(GOAL OF THE EXERCISE): From the listing below, copy out every line where the word "computer" appears.

-- Opening Marker --

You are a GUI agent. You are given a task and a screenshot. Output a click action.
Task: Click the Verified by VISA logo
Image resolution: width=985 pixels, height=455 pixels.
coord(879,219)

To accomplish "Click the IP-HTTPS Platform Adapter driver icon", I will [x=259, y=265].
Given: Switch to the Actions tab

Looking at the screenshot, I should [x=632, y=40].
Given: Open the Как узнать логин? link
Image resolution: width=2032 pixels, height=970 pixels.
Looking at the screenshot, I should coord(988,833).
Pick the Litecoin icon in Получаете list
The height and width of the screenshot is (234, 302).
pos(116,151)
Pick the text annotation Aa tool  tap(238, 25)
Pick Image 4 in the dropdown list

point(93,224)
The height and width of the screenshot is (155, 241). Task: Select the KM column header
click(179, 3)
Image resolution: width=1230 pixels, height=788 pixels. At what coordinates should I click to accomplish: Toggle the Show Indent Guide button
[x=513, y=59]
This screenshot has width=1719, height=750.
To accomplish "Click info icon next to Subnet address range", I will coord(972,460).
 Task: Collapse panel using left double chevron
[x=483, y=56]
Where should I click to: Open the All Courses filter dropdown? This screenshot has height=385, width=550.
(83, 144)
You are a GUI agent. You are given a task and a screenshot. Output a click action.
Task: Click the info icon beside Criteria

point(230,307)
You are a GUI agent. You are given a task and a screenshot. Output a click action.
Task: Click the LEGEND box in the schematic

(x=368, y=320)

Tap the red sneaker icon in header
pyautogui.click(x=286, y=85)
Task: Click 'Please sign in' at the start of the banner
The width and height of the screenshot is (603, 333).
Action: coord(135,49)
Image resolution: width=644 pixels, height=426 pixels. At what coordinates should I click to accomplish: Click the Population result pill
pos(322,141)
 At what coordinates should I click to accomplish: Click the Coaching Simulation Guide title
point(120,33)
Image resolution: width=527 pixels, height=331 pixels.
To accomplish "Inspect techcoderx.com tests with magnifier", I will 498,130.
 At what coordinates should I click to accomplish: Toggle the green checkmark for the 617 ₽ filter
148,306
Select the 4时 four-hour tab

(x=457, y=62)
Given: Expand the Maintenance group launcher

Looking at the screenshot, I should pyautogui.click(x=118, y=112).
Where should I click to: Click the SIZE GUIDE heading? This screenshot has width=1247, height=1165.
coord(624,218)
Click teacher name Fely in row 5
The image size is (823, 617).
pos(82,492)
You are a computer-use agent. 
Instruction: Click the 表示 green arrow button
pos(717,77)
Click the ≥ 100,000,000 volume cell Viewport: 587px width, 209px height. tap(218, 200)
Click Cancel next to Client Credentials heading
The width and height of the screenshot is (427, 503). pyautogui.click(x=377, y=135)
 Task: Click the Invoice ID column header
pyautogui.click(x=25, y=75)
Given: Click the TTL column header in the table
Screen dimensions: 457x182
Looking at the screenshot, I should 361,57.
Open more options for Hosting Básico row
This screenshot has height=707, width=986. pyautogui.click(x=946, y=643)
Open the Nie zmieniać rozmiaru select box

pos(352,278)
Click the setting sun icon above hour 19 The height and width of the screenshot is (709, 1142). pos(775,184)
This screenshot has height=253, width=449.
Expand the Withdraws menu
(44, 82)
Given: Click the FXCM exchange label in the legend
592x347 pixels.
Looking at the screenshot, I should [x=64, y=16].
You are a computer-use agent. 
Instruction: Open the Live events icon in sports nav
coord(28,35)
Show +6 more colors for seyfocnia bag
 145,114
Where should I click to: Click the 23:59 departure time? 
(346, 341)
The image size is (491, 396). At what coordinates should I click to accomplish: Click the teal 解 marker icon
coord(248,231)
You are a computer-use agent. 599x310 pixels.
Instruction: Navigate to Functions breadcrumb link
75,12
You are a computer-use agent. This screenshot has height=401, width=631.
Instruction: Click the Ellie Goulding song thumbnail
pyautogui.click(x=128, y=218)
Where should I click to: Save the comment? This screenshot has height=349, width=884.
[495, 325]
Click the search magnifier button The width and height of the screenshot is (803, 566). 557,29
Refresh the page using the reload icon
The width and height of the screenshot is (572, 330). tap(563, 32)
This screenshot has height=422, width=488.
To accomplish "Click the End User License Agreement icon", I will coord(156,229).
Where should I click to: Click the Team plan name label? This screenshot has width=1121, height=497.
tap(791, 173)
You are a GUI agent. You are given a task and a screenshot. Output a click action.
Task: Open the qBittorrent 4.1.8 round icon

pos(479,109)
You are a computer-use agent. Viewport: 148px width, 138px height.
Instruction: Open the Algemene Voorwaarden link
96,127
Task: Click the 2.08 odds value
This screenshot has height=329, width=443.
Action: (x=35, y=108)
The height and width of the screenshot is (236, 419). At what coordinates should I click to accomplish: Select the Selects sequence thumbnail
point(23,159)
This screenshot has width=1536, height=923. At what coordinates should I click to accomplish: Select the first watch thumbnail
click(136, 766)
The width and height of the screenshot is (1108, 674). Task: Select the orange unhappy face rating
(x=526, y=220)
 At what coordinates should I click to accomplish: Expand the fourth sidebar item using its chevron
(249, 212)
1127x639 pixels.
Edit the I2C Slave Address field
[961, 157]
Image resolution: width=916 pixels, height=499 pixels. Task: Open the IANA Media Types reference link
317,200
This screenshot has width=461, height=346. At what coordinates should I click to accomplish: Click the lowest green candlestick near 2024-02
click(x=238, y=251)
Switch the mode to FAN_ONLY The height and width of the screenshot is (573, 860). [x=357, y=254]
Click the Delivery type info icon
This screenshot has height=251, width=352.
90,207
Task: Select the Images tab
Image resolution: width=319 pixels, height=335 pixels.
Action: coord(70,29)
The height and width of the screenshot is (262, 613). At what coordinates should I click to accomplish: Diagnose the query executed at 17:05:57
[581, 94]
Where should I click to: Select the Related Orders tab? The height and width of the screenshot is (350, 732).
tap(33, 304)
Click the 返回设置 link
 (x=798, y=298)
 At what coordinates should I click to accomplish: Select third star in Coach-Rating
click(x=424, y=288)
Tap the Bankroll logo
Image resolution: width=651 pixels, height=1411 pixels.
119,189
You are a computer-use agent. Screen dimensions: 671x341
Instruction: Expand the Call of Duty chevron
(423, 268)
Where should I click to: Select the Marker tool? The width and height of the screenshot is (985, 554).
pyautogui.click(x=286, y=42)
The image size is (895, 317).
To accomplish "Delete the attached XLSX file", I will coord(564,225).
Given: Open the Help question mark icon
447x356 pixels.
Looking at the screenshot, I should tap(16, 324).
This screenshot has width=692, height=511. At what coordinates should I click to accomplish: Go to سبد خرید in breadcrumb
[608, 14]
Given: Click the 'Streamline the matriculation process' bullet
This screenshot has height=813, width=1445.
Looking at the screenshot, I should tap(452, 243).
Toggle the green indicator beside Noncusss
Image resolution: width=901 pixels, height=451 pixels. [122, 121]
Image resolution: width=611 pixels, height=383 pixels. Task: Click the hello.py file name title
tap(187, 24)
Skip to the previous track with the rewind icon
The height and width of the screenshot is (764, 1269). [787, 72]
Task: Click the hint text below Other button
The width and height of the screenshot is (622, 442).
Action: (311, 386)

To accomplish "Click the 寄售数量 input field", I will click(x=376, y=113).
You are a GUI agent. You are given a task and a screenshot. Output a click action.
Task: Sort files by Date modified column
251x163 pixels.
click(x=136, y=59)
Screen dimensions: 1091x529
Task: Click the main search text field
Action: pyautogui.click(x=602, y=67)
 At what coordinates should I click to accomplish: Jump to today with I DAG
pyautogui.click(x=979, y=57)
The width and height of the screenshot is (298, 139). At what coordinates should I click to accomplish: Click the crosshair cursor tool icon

-- Closing Marker --

(WRITTEN SOLUTION):
You are a computer-use agent. 
You are a computer-use agent. 
You are a computer-use agent. 599x310 pixels.
You are a computer-use agent. This screenshot has height=401, width=631.
You are a computer-use agent. Viewport: 148px width, 138px height.
You are a computer-use agent. Screen dimensions: 671x341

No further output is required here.